Instruction 1 - Set down the listing below verbatim, from its first line through the line containing "The width and height of the screenshot is (500, 1083).", inclusive, and omit the pictures from the copy.
________________________
Tapered scoring creates more accurate breaks than traditional scoring in British Parliamentary (BP) debate tournaments. This paper further examines how BP scoring systems work and addresses some concerns that have been raised about tapered scoring. We begin by deploying some intuitive metrics that have been used in the past to evaluate break accuracy. A significant portion of the paper is devoted to evaluating the level of influence that different rounds have. We consider whether there is any good justification for different rounds having different levels of influence and also whether tapered scoring would unjustly impact certain teams. The paper explores various other topics relevant to understanding scoring systems, such as how call accuracy changes by round, the effect of pulling up teams, and the ability of teams to recover. We end by discussing two broader themes, how to rationally compare competing scoring systems and how to assess the fundamental model that we have used to justify many of our conclusions. This paper assumes a familiarity with our previous paper “Break Accuracy: Optimizing the Sorting Power of Preliminary Rounds Using Tapered Points”.

8.2 | Limitations

We turn to limitations that may impact our conclusions.  The primary asymmetry that we introduce in tapered scoring is to make the weight of a round a function of round number.  Therefore, phenomena which themselves are a function of round number may be of concern to us.  These phenomena are narrower than just those that can vary from round to round.  For example, some teams might perform better with some motions than others.  But unless we can predict before the tournament in which rounds certain teams will be disadvantaged more than others, for example in round 7, as far as tapered scoring goes, this is indistinguishable from random noise, which is already accounted for in our model.

To understand why, remember that our only proposed change is the weighting of rounds as a function of round number.  If some disadvantage (e.g., systemic bias) has the same net effect in all rounds, then our proposal would not alleviate this, but nor would it exacerbate it, assuming the same disadvantage would continue to hold through the whole tournament.  If some disadvantage (e.g., getting tired and hungry) affects all teams, then results of all debates will still be the same.  To the extent that some phenomena have a random or partly random impact (e.g., falling ill) consistent through the tournament, it can be modelled as part of the random noise that we accounted for in our model, whose standard deviation we calculated in the aggregate.  Some practices, like position rotation, are not completely random, but since nothing is known about positions a priori, still appear simply as random noise to any tapered scoring system.
________________________
Instruction 2 - Extract verbatim the portion of the passage on tapered scoring between "We turn to limitations" and "in our model.", inclusive.
________________________
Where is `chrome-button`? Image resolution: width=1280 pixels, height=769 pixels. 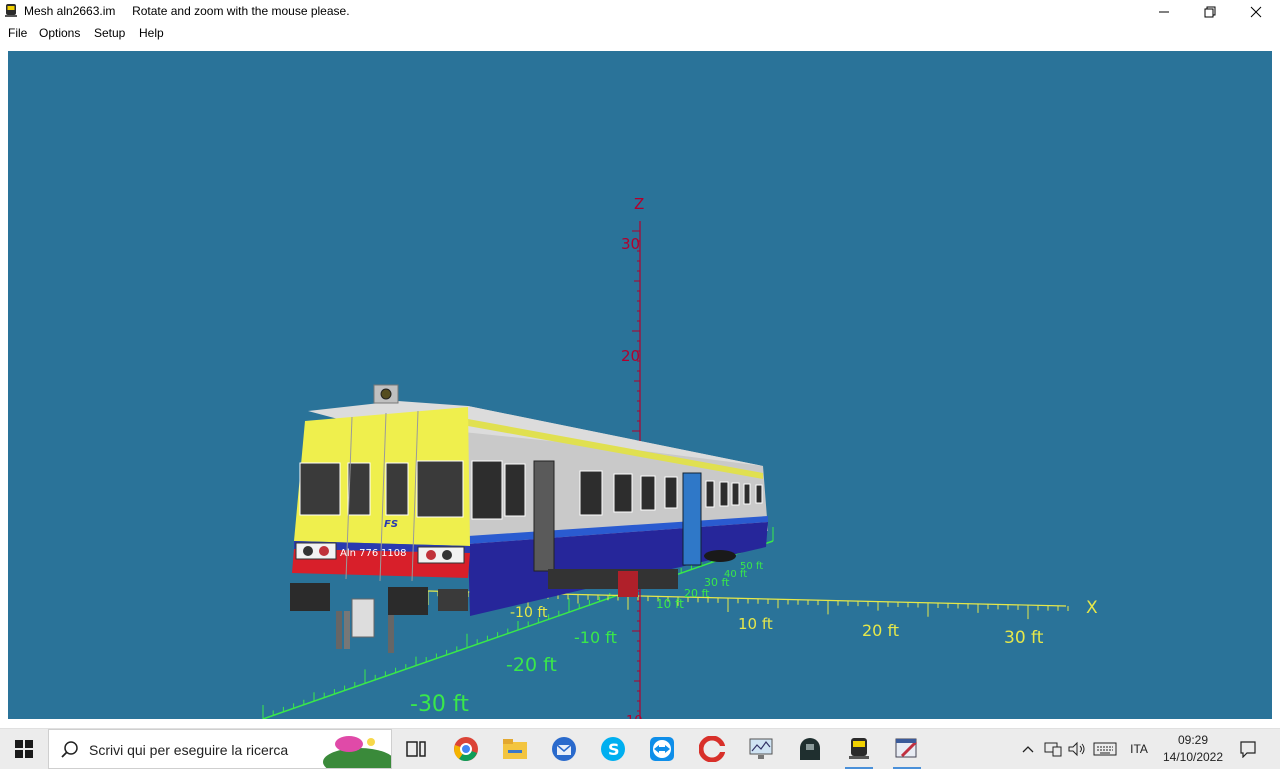
chrome-button is located at coordinates (466, 749).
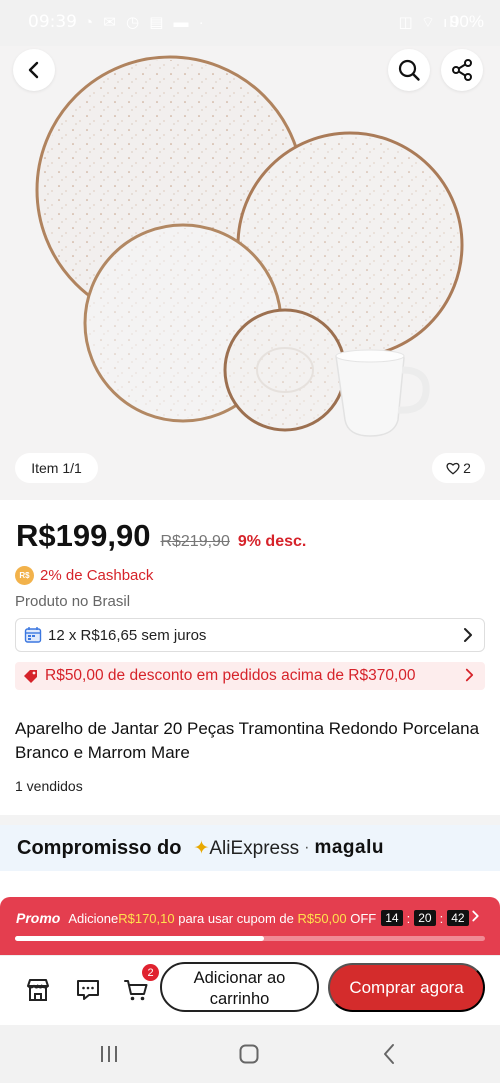 The width and height of the screenshot is (500, 1083). I want to click on share-button, so click(462, 70).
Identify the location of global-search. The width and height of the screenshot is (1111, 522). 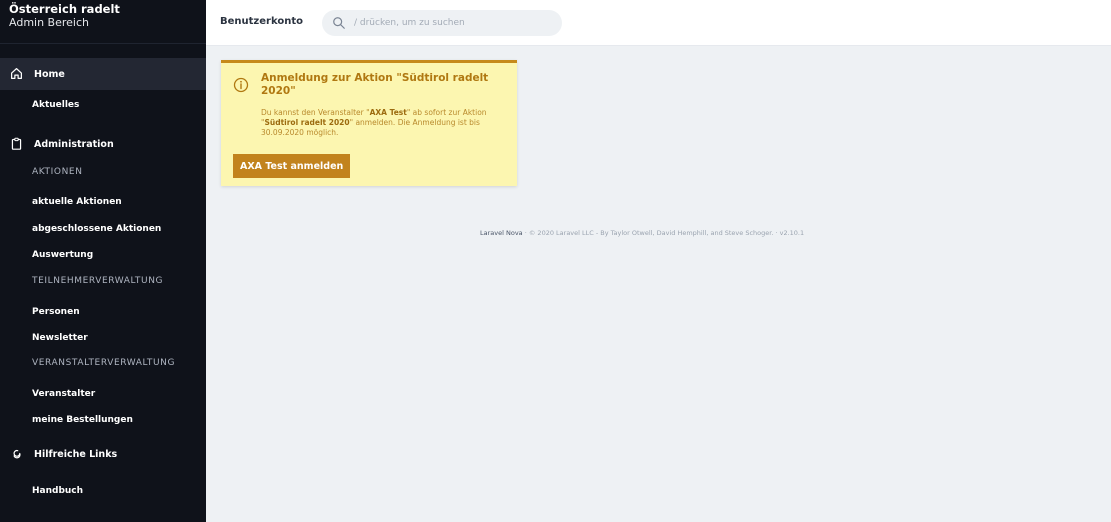
(442, 23).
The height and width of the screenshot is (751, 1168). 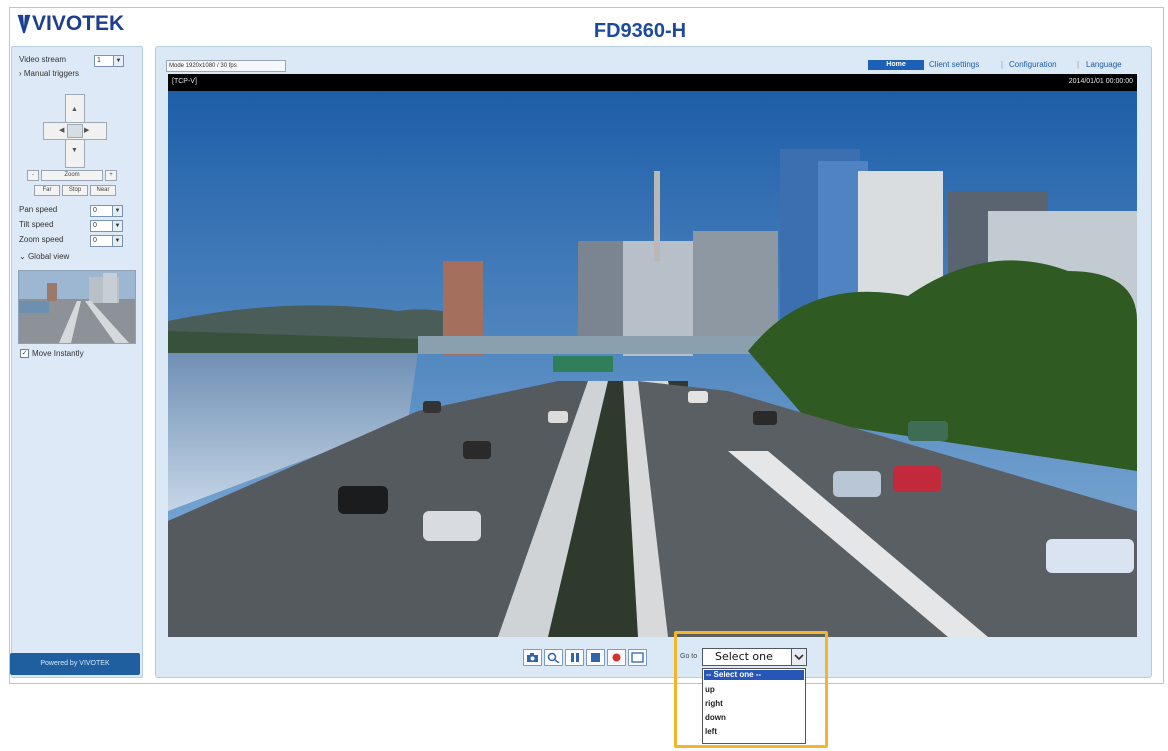 I want to click on video-stream-label: Video stream, so click(x=42, y=60).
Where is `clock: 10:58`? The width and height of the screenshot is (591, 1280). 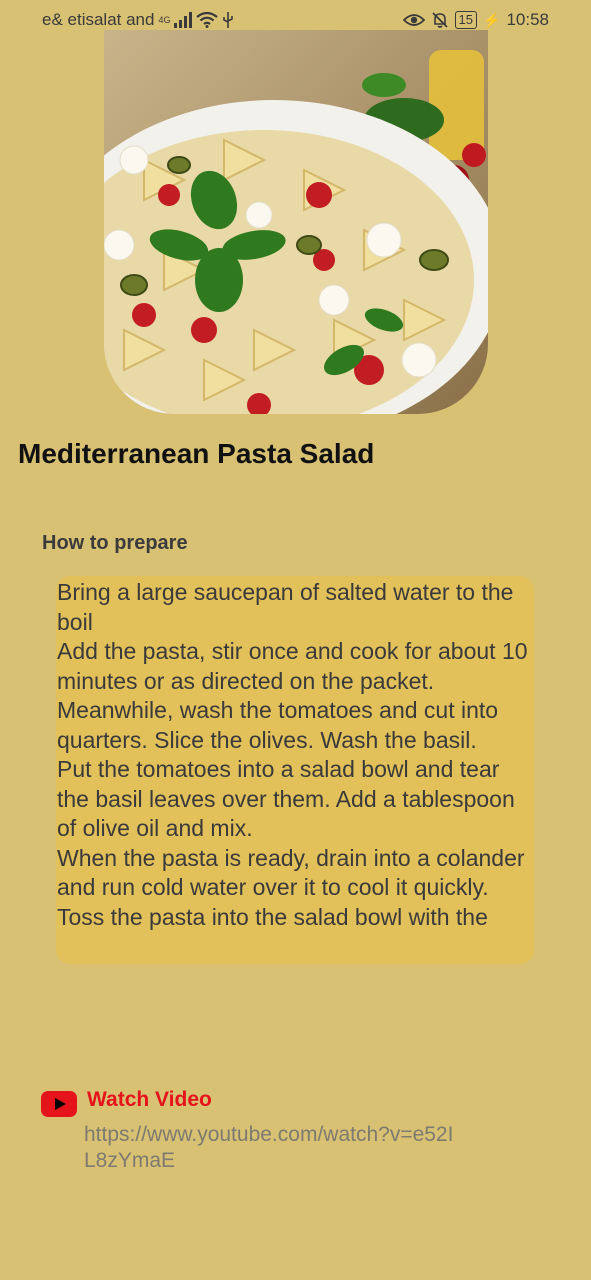
clock: 10:58 is located at coordinates (528, 20).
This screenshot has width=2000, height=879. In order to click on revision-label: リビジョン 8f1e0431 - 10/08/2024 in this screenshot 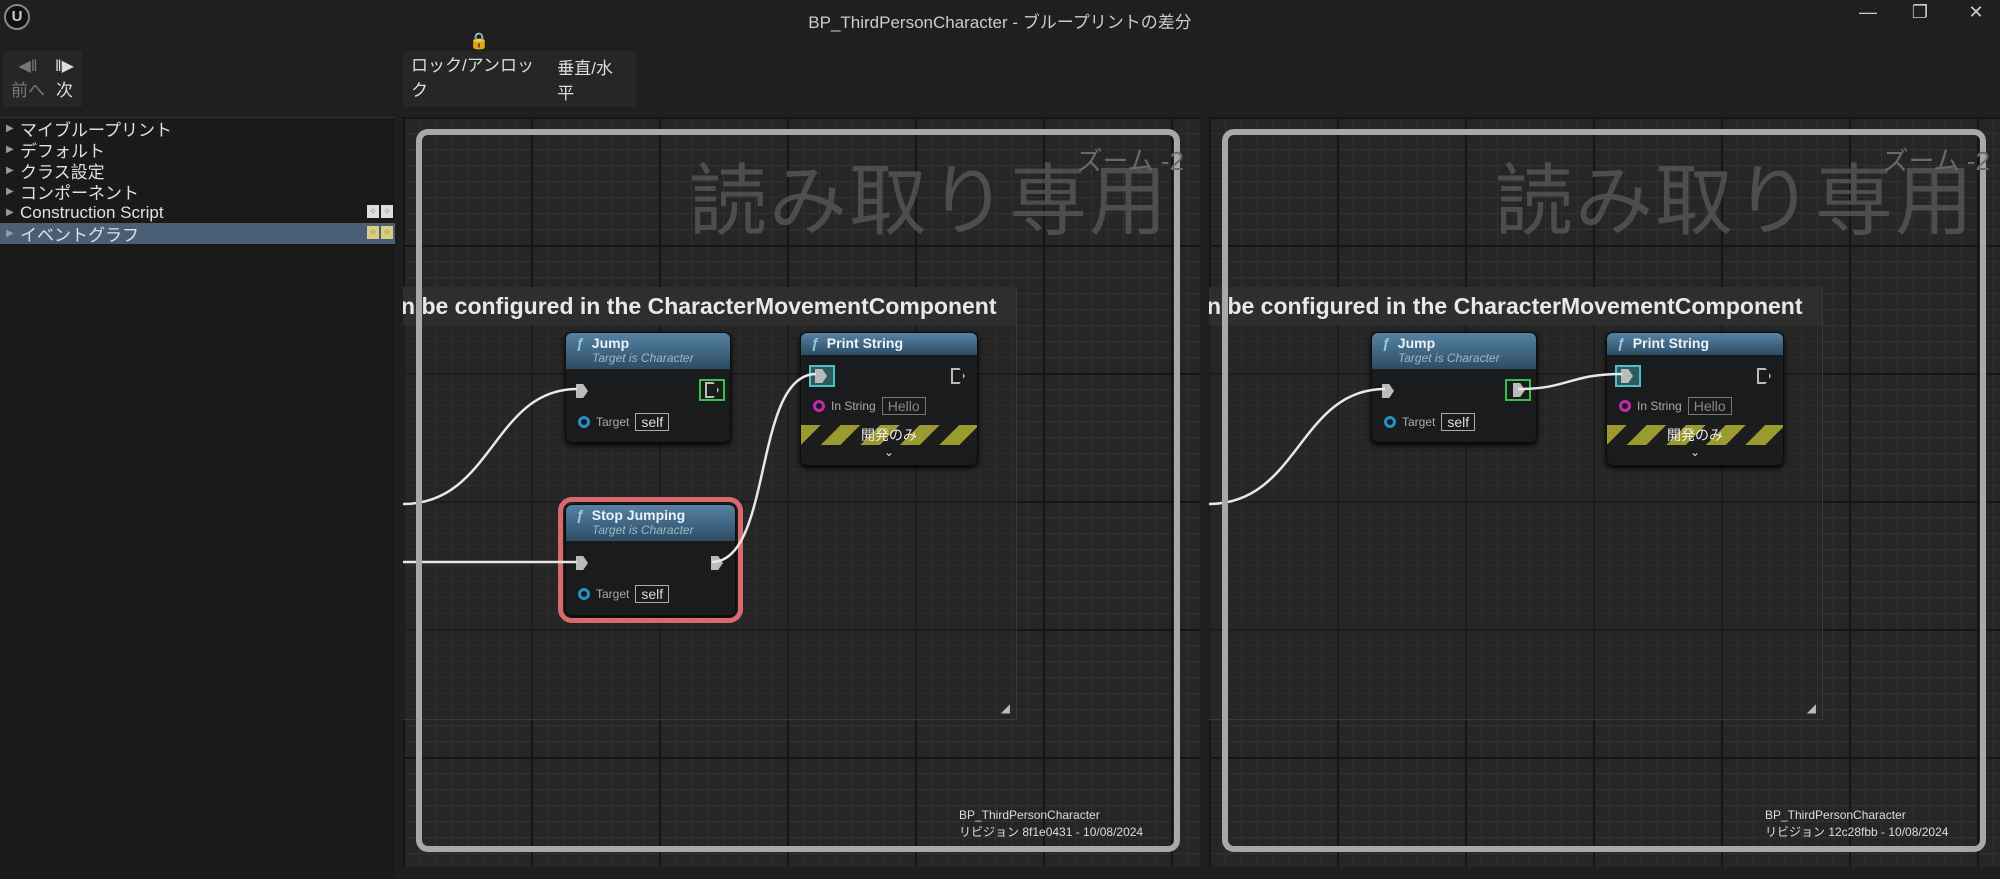, I will do `click(1052, 832)`.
________________________
Task answer 1 -
Where is `chrome-button`? Image resolution: width=1280 pixels, height=769 pixels. 
chrome-button is located at coordinates (466, 749).
 The width and height of the screenshot is (500, 1083). I want to click on share-button, so click(462, 70).

Task answer 2 -
We turn to limitations that may impact our conclusions.  The primary asymmetry that we introduce in tapered scoring is to make the weight of a round a function of round number.  Therefore, phenomena which themselves are a function of round number may be of concern to us.  These phenomena are narrower than just those that can vary from round to round.  For example, some teams might perform better with some motions than others.  But unless we can predict before the tournament in which rounds certain teams will be disadvantaged more than others, for example in round 7, as far as tapered scoring goes, this is indistinguishable from random noise, which is already accounted for in our model.